3

Please clarify if the Annotated Transformer Encoder LayerNorm implementation is correct.

enter image description here

Transformer paper says the output of the sub layer is LayerNorm(x + Dropout(SubLayer(x))).

enter image description here

LayerNorm should be applied after the DropOut(SubLayer(x)) as per the paper:

enter image description here

However, the Annotated Transformer implementation does x + DropOut(SubLayer(LayerNorm(x))) where LayerNorm is applied before Sublayer, which is the other way around.
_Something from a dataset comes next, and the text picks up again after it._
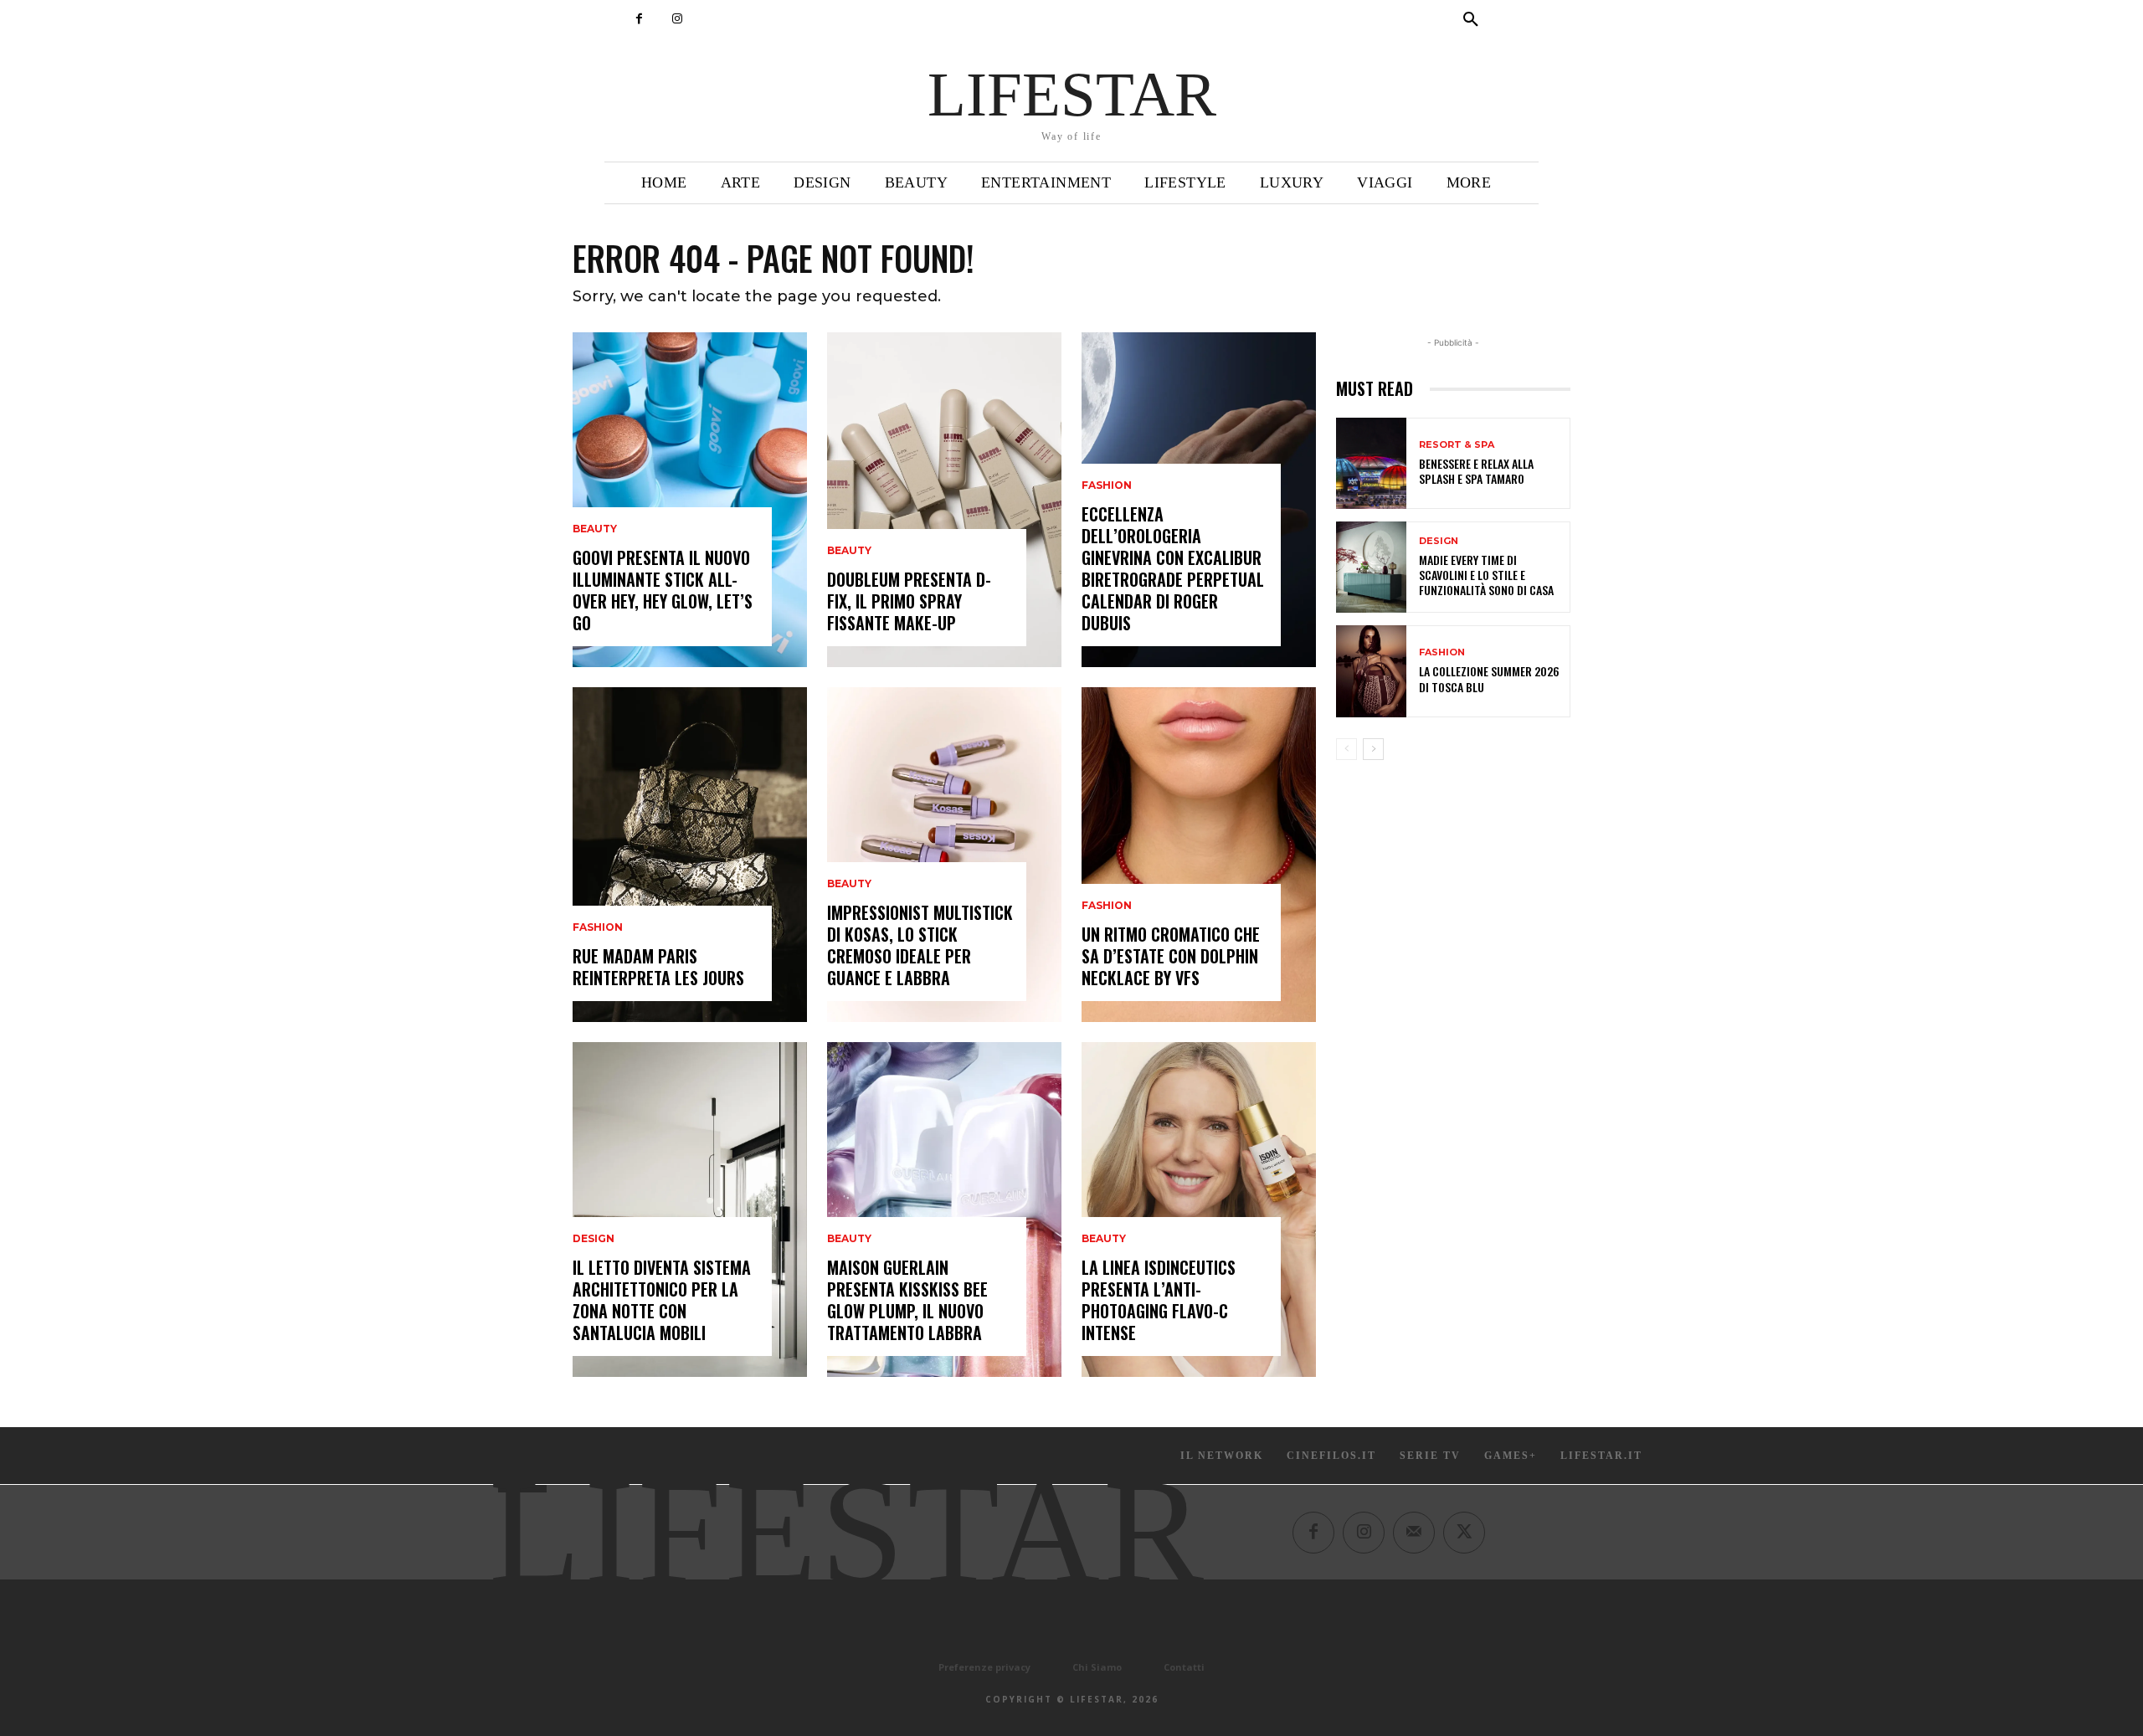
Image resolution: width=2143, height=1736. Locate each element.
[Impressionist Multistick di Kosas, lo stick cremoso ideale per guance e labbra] (944, 854)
class SublayerConnection(nn.Module):
    """
    A residual connection followed by a layer norm.
    Note for code simplicity the norm is first as opposed to last.
    """

    def __init__(self, size, dropout):
        super(SublayerConnection, self).__init__()
        self.norm = LayerNorm(size)
        self.dropout = nn.Dropout(dropout)

    def forward(self, x, sublayer):
        "Apply residual connection to any sublayer with the same size."
        return x + self.dropout(sublayer(self.norm(x)))   # <--- LayerNorm before SubLayer

1 Answer 1

5

Original paper applied Dropout to the Sub-Layer (Multi Head Attention) before Residual Connection and Layer Normalization. This is called Post Normalization.

dropout to the output of each sub-layer, before it is added to the sub-layer input (x) and (layer) normalized.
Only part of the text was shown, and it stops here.